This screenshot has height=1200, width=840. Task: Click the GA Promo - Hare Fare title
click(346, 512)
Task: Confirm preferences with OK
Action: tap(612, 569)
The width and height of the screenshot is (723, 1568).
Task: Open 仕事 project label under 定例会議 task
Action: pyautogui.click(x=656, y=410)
----------------------------------------
EXERCISE AIM: In full and without change, transcribe every line of the records above.

RESPONSE AREA:
This screenshot has height=1200, width=840. Task: Click the GA Promo - Hare Fare title
click(346, 512)
Task: Confirm preferences with OK
Action: tap(612, 569)
The width and height of the screenshot is (723, 1568).
Task: Open 仕事 project label under 定例会議 task
Action: pyautogui.click(x=656, y=410)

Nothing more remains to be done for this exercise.